== TASK TO CARRY OUT ==
Copy the records below word for word, starting at the line that contains "Viewport: 952px width, 1232px" and continuing through the last line of the records. Leave the pictures out of your copy.
##### ENTRIES SUPPLIED #####
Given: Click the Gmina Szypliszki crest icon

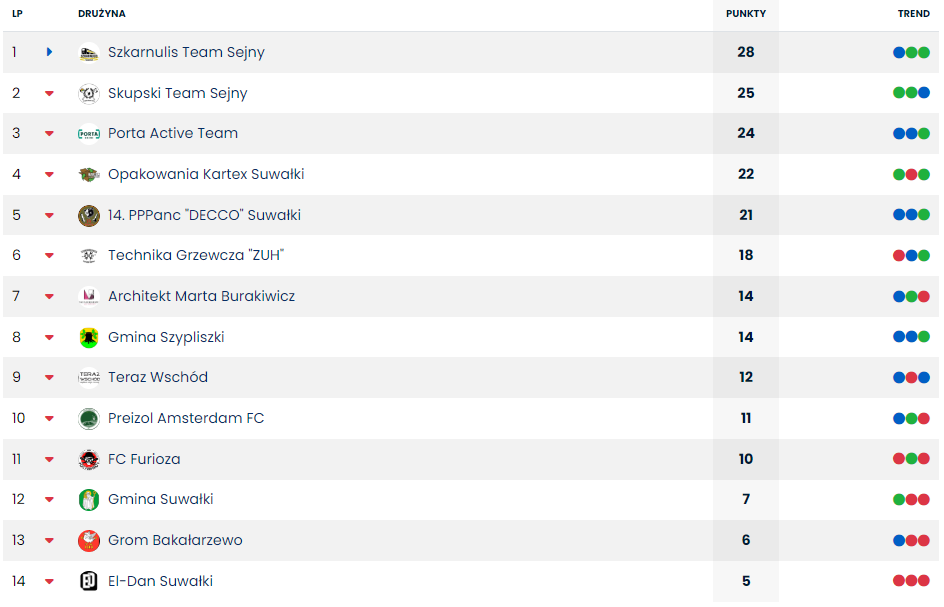Looking at the screenshot, I should [x=89, y=337].
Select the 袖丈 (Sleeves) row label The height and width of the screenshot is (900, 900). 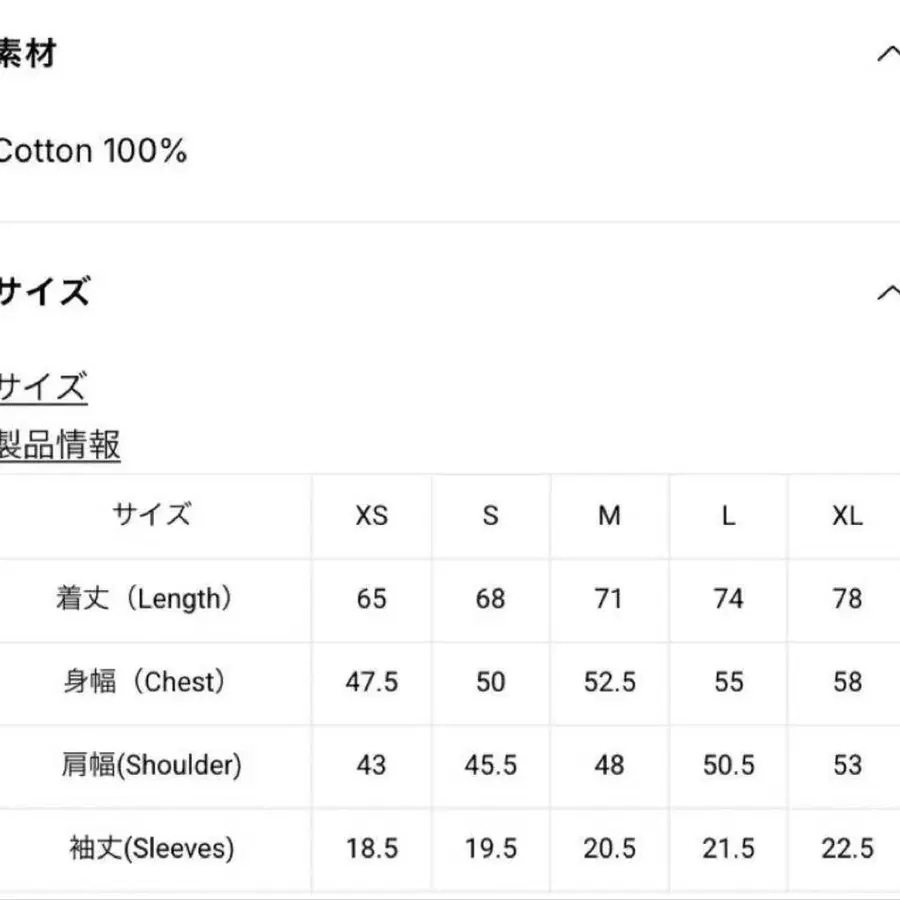click(x=151, y=848)
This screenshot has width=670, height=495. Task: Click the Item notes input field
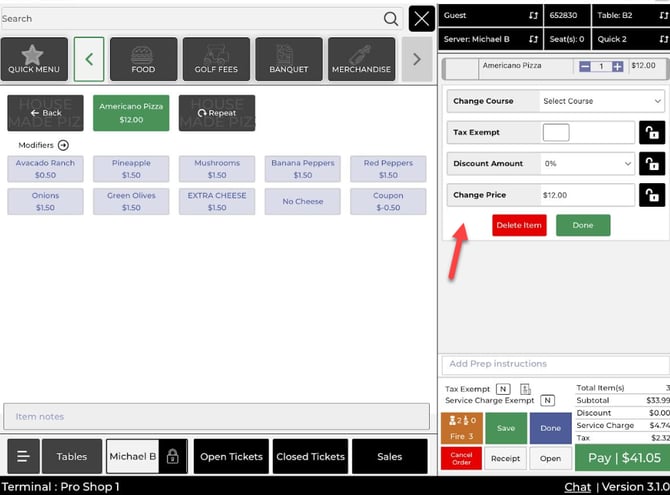216,416
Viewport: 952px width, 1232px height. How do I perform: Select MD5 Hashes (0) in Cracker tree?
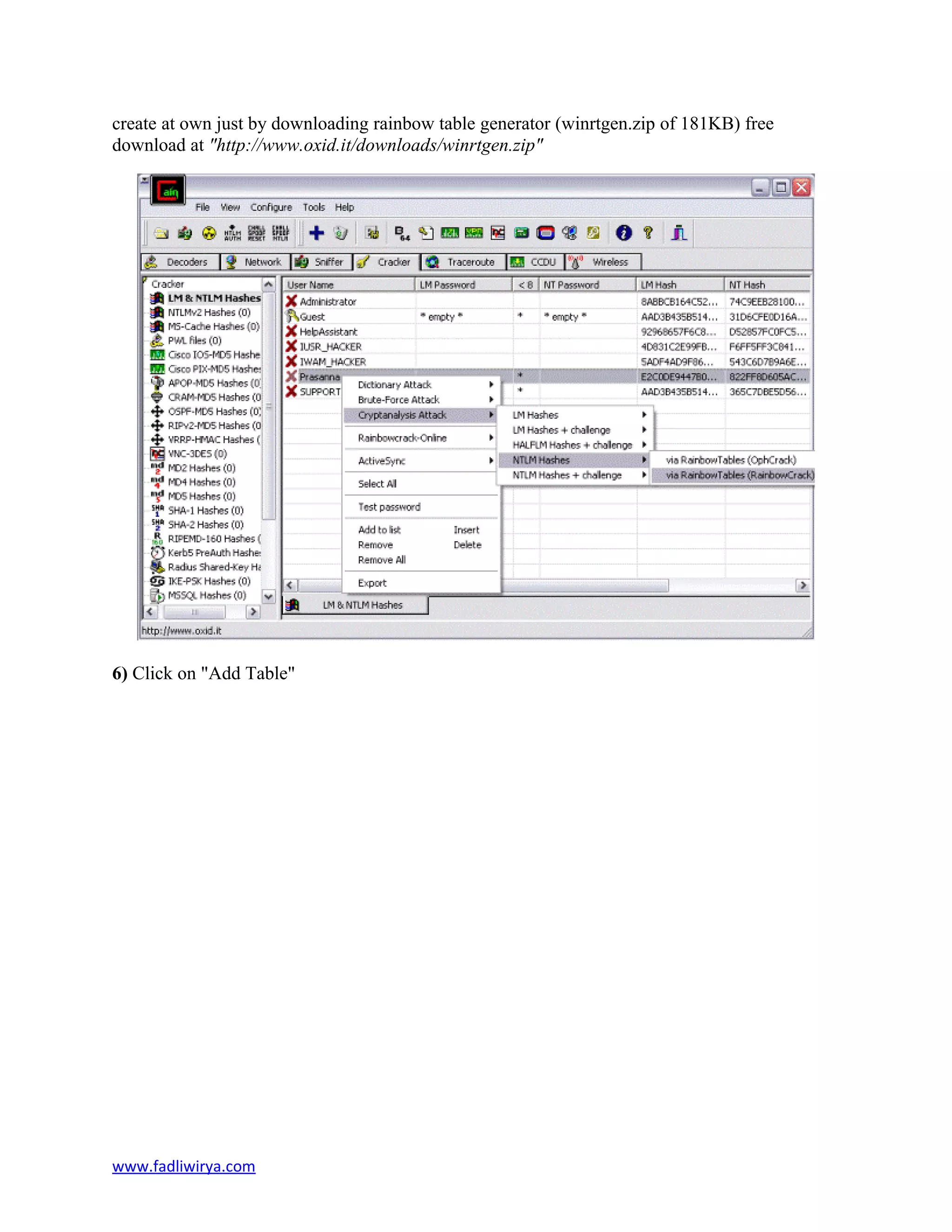[201, 497]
#####
== FULL RESPONSE ==
Viewport: 952px width, 1232px height. How do I perform: Select MD5 Hashes (0) in Cracker tree?
[201, 497]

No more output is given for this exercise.